- [Prompt]:
Beneath this task are records; count how many lines include the string "will" and answer with that number alone.

####

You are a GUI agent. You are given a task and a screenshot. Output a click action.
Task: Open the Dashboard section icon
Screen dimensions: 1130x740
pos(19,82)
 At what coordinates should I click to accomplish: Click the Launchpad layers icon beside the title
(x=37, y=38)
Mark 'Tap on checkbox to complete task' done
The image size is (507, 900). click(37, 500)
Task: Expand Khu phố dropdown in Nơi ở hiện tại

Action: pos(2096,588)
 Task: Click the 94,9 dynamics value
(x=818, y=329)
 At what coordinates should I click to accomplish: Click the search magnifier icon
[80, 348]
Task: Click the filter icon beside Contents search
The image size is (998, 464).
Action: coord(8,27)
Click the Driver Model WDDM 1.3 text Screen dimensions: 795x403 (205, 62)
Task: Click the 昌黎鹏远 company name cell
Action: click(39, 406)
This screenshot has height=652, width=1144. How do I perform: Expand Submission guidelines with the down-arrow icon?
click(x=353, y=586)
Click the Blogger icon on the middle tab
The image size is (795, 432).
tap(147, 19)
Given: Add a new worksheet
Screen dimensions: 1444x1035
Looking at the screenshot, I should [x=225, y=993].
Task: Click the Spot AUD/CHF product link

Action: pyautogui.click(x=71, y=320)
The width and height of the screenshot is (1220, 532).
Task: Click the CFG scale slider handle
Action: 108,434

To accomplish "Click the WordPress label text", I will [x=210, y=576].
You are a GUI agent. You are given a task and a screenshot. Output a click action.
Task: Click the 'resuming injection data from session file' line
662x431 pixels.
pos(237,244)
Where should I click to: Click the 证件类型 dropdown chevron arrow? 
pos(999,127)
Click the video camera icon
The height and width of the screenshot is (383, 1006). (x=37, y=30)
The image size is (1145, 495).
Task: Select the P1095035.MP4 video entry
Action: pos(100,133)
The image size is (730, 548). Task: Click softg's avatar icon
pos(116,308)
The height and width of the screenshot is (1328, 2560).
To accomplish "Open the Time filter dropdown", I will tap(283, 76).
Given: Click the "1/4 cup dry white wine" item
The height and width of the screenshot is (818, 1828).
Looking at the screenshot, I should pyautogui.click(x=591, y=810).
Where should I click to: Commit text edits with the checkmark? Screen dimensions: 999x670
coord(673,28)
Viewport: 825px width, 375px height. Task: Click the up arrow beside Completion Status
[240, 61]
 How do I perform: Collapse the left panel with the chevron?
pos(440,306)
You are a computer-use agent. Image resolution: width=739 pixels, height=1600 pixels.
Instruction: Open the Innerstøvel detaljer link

####

- [Expected output]:
2